Sunday, March 27, 2011

Robert


It was Friday afternoon and I had just grabbed my bag off the turnstile and headed outside for a post-flight cigarette. Shivering a little in my denim jacket and already missing the warm breezes and hot sun of Palm Beach, I fumbled in my bag for my lighter near a concrete bench, when out of nowhere, I heard a voice and sensed a presence in front of me. I looked up to see a tall young man with his hand out. "Do ye have a cigarette?"
As I looked up, he added, "Is that ok to do in America?"
"Of course...."handing him a Virginia Slim and lighting him up, "we are friendly people here in America. Smokers always like to help each other out."

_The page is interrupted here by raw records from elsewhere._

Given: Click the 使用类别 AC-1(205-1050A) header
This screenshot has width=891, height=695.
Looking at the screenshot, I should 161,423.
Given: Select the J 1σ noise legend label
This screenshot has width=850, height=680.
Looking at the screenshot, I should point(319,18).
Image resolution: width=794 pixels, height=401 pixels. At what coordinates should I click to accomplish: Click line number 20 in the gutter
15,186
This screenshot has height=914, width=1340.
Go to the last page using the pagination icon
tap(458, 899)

He took a deep drag and I sized him up...probably 34 or so, strawberry, close-cropped hair, a preppy vest and button-down shirt, khakis, a wardrobe bag over his shoulder, broad shoulders hunched against the Chicago wind.
Making conversation, the kind fellow smokers make in their little approved smoking areas when traveling, I asked him where he was from.

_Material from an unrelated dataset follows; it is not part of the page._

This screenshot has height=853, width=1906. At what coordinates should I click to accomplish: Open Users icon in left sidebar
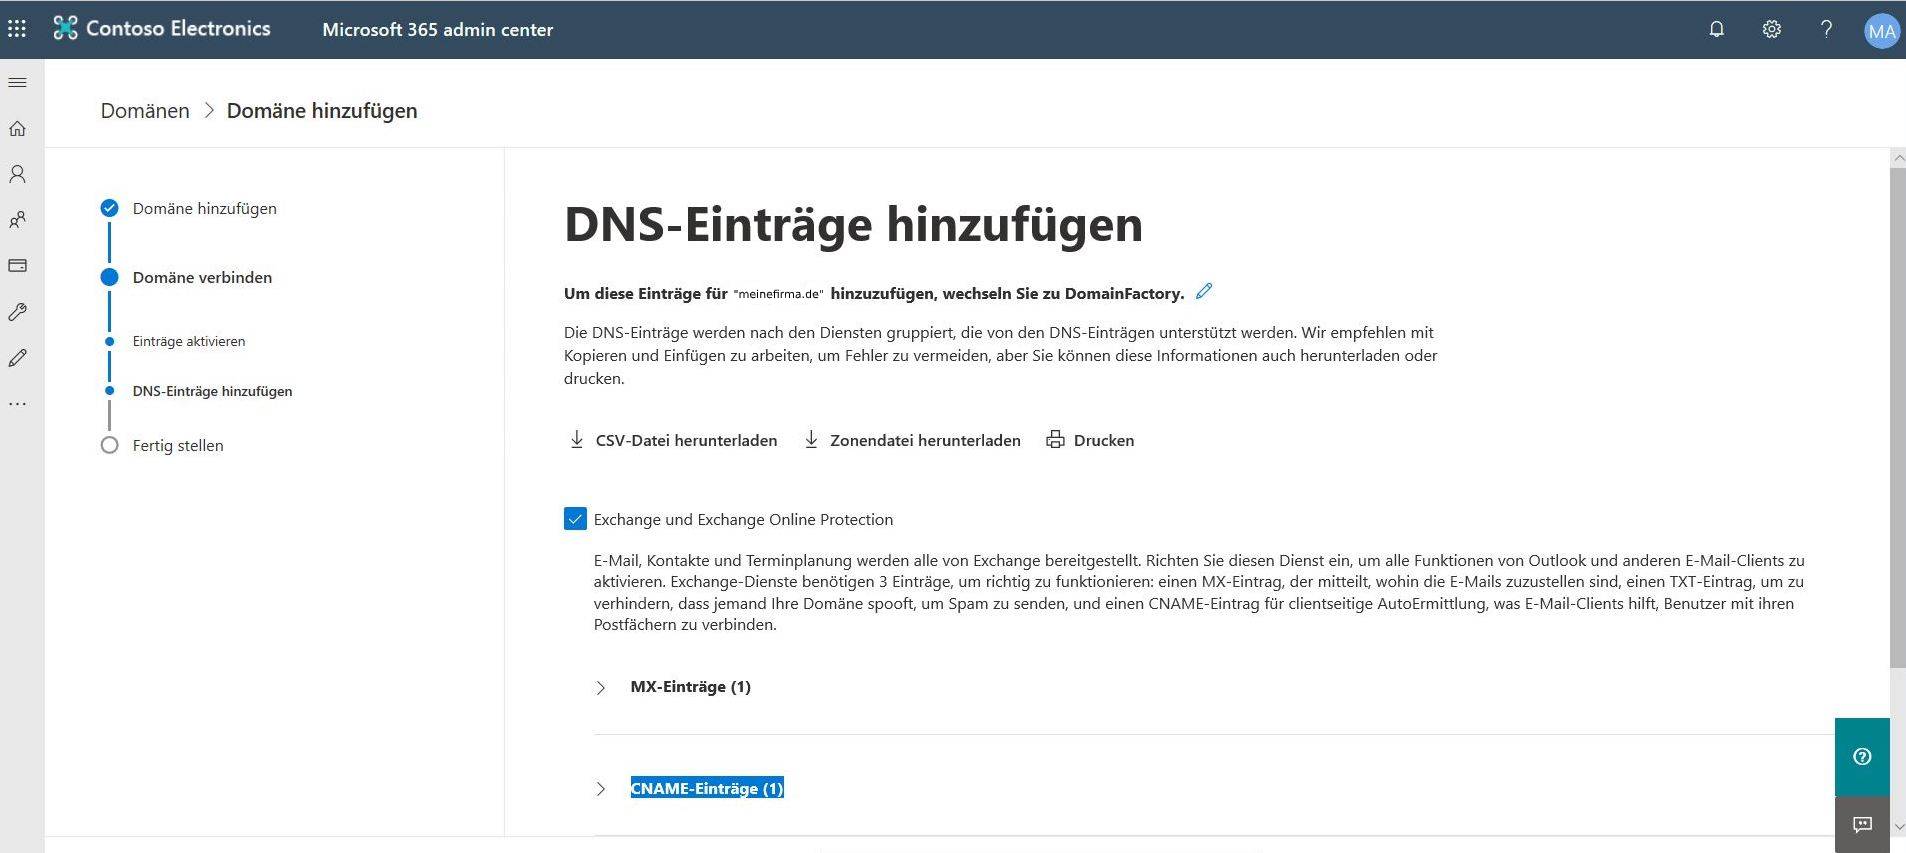(17, 174)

"Dublin....here for a wedding. And, fucking Lord (excuse me), I am so drunk! So fucking drunk, by the Christ. Can the TSA arrest me?" he asked with real concern.

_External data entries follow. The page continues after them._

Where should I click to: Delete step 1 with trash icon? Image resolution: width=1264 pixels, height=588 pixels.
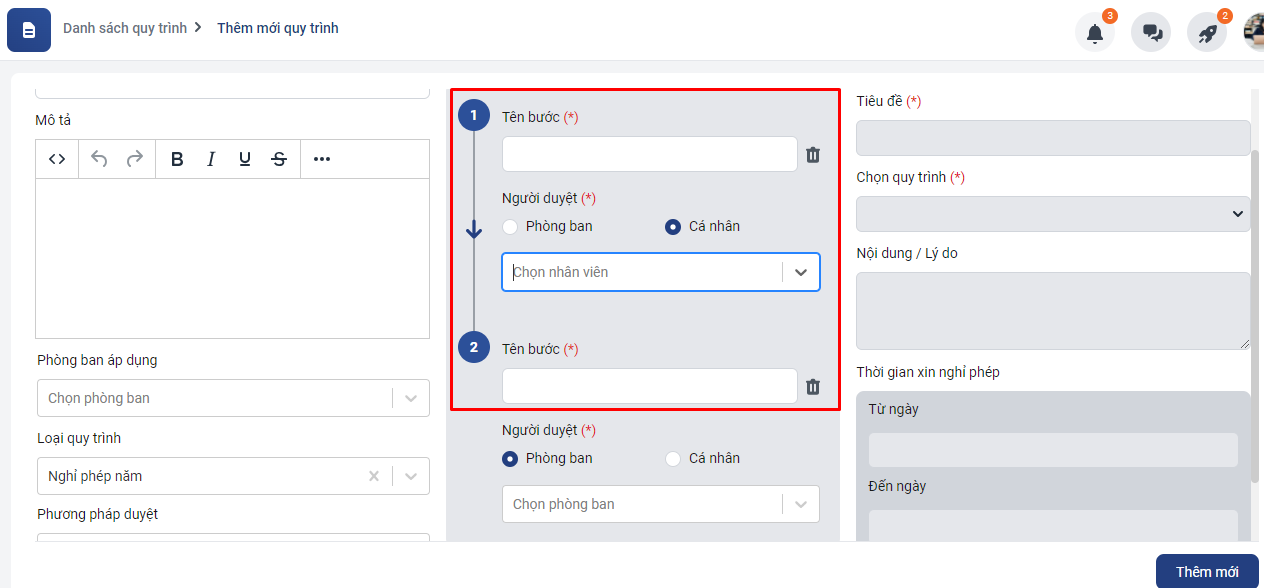coord(813,155)
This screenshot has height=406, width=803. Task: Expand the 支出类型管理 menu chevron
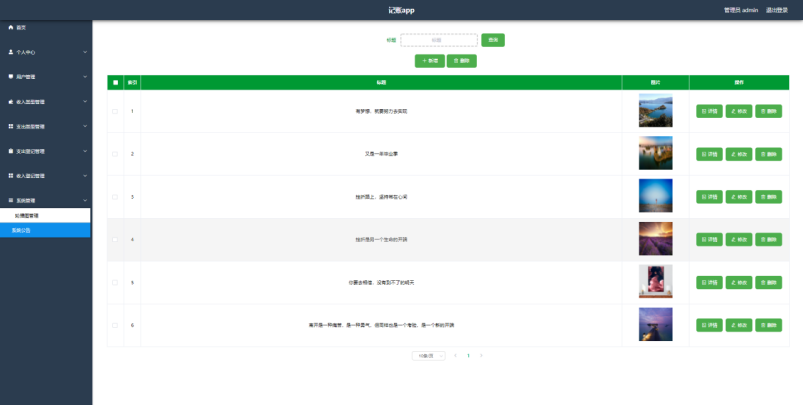click(85, 126)
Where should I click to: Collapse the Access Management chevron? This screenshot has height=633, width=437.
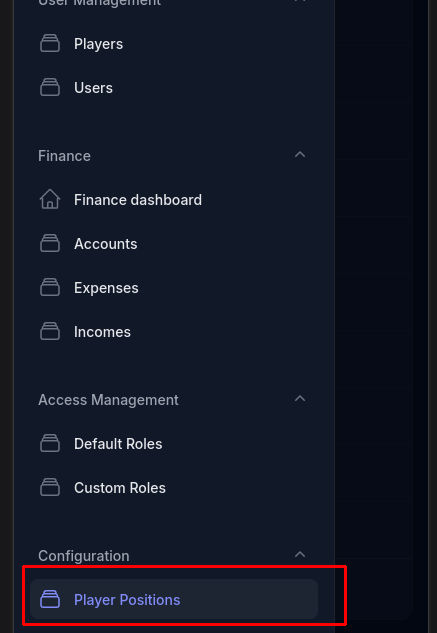300,399
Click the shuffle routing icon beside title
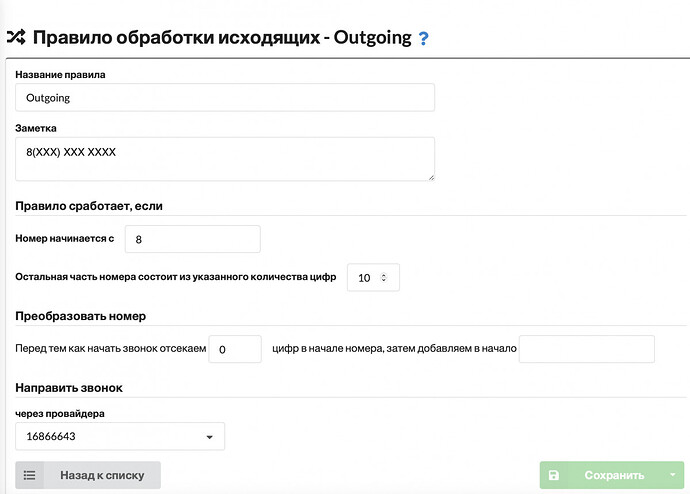Image resolution: width=690 pixels, height=494 pixels. (x=16, y=37)
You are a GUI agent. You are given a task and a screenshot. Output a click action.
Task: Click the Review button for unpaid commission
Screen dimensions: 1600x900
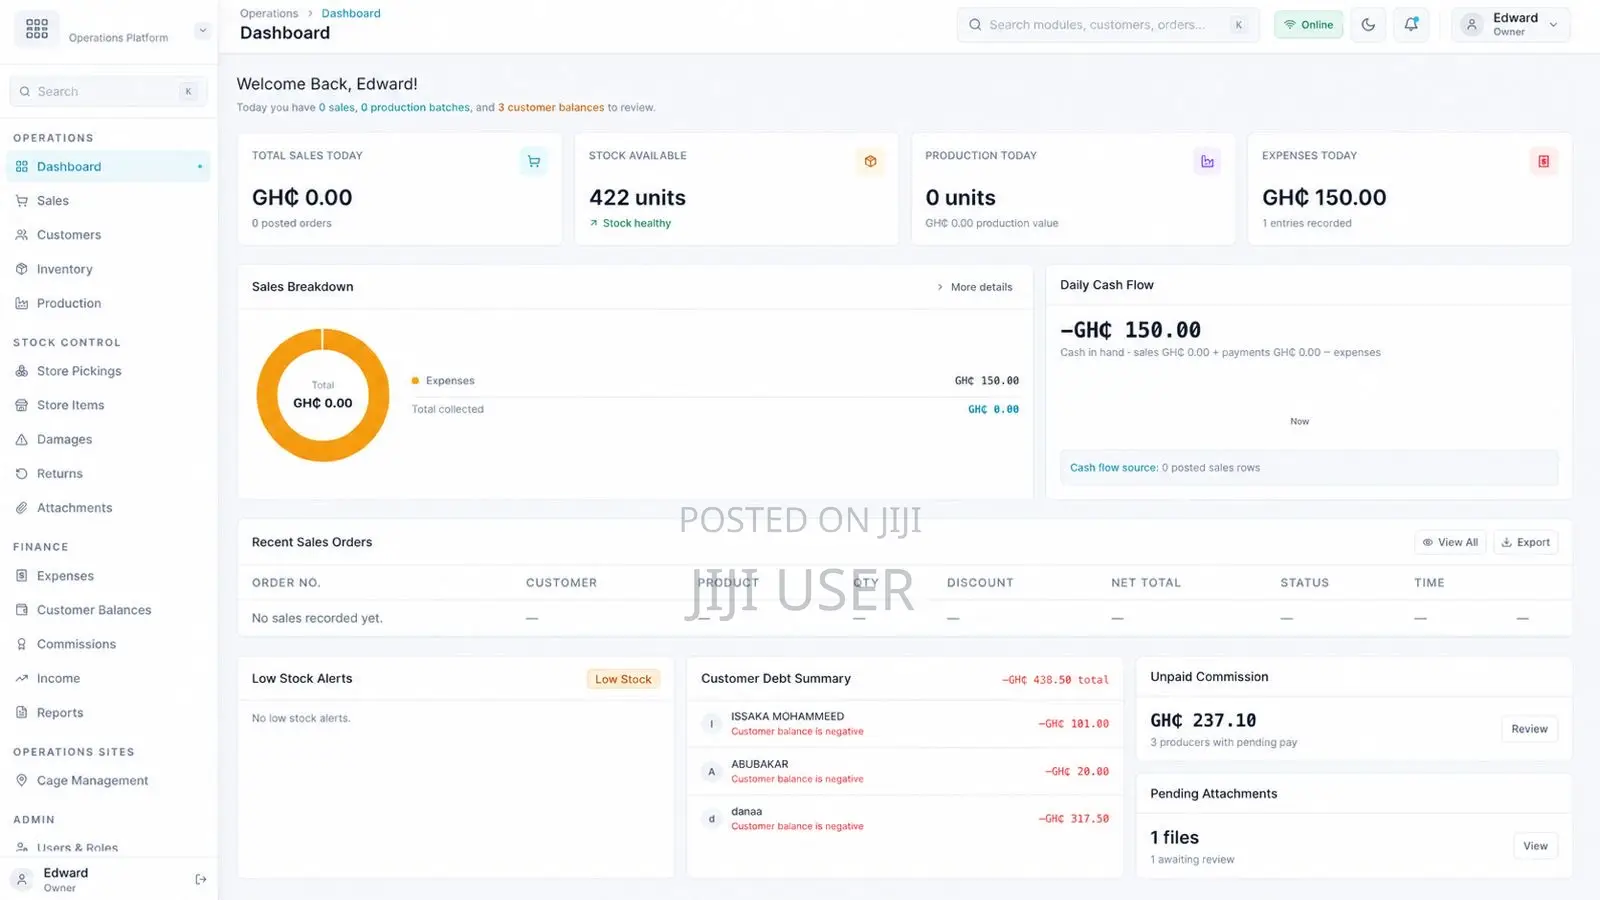(1529, 729)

I assured him that I didn't think so, unless he made a scene, but that he seemed ok to me.
Turns out he was in Chicago for a wedding. Turns out that he has a sister in Palm Beach. He told me his mother has red hair like me. Robert was the best part of my trip home.
I gave him a couple more cigarettes before I left and as I headed for the train hoped he would be ok finding a cab and making it to his hotel. This guy, drunk after nine hours on a plane and too many beers. I imagined that he was quite a hit on the plane. I imagined toasting and bawdy jokes. I regretted that I didn't think to take his picture.
I really love to travel. Besides drinking in the new sights, sounds and smells of a different place, there is always the random encounter with other beings who you will never meet again, who are strangers but in some way familiar, with connections to you, who remind you of someone, somewhere, a memory, a wish.
At Jensen Beach I tried out the telephoto lens of my camera on some gulls and other shore birds. One brave bird circled our blanket with his mouth open, looking for a handout. There he was, seemingly out of nowhere, hoping for something. Like Robert.